Abstract

Aggregation of amyloid beta (Aβ) peptides leads to formation of fibrilar, soluble oligomers, and their deposition is a key event in progression of Alzheimer's disease (AD). Recent experimental studies of Arg-Arg-7-amino-4-trifluoromethylcoumarin (RR-AFC) showed significant Aβ aggregation inhibition, but its molecular mechanism is not yet clear. Hence, the present study aims at exploring the underlying mechanism of destabilization and inhibition of aggregation of the Aβ protofibril by RR-AFC at the molecular level.

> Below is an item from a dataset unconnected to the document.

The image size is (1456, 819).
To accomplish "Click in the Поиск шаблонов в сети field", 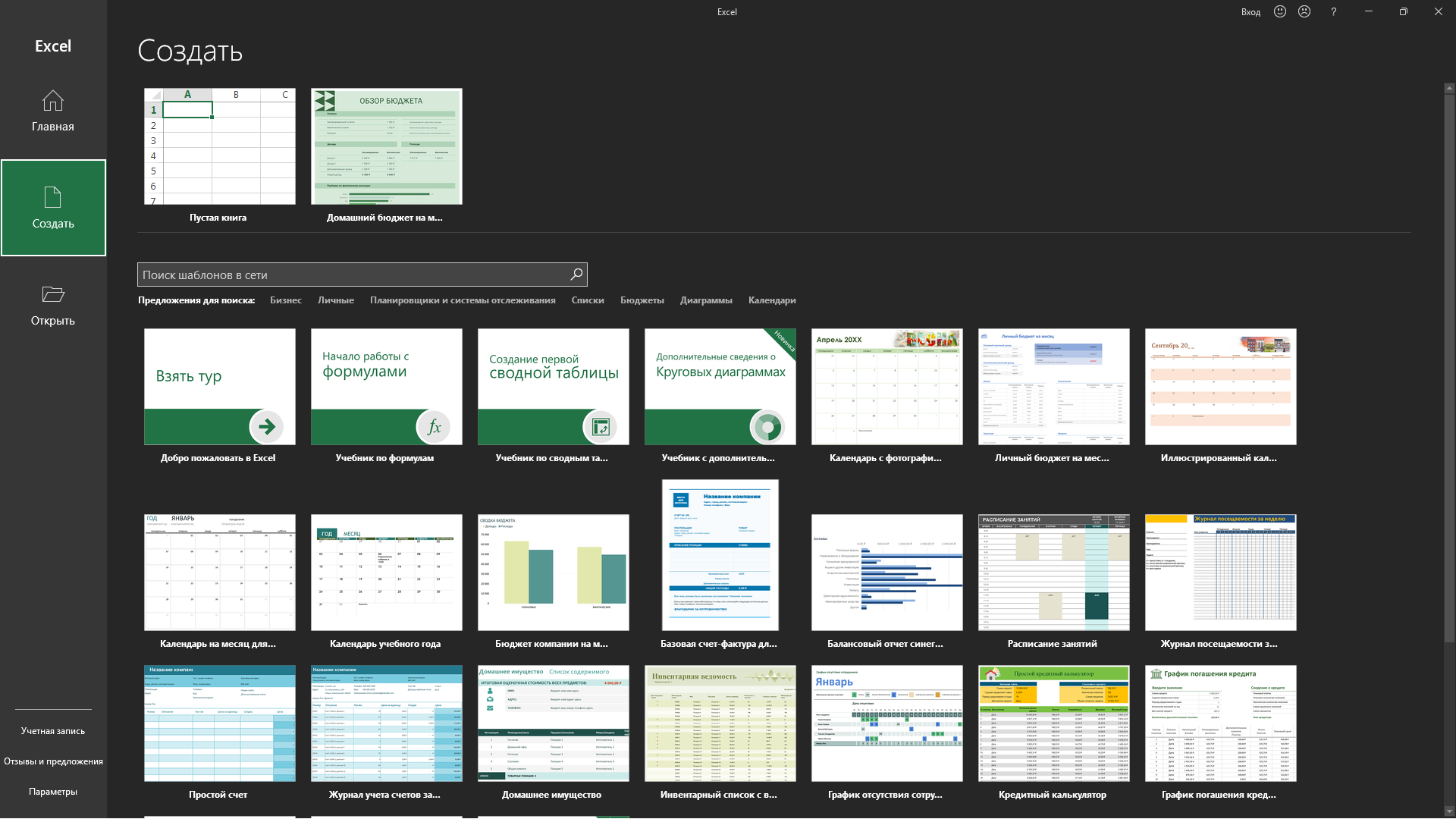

Molecular docking analysis shows that RR-AFC binds to chain A of the Aβ protofibril through hydrogen bonding interactions. Comparative molecular dynamics simulations depict the binding of RR-AFC at the edge of chain A, and its partially inserted conformation at the hydrophobic core destabilizes the Aβ protofibril. Its binding causes loss of hydrophobic contacts, leading to a partial opening of tightly packed β-sheet protofibrils. The hydration effect of salt bridge between the amino group of Lys28 and the oxygen atom of RR-AFC contributes in destabilization of Aβ protofibrils. Binding free energy calculations of RR-AFC and the Aβ protofibril showed that van der Waals interactions are dominant over the others. Thus, our results revealed that RR-AFC interacts mainly with the hydrophobic core along with positively charged residues of the Aβ protofibril for effective destabilization. Thus, this structural information could be useful to design new inhibitors to control the aggregation of Aβ protofibrils in AD patients.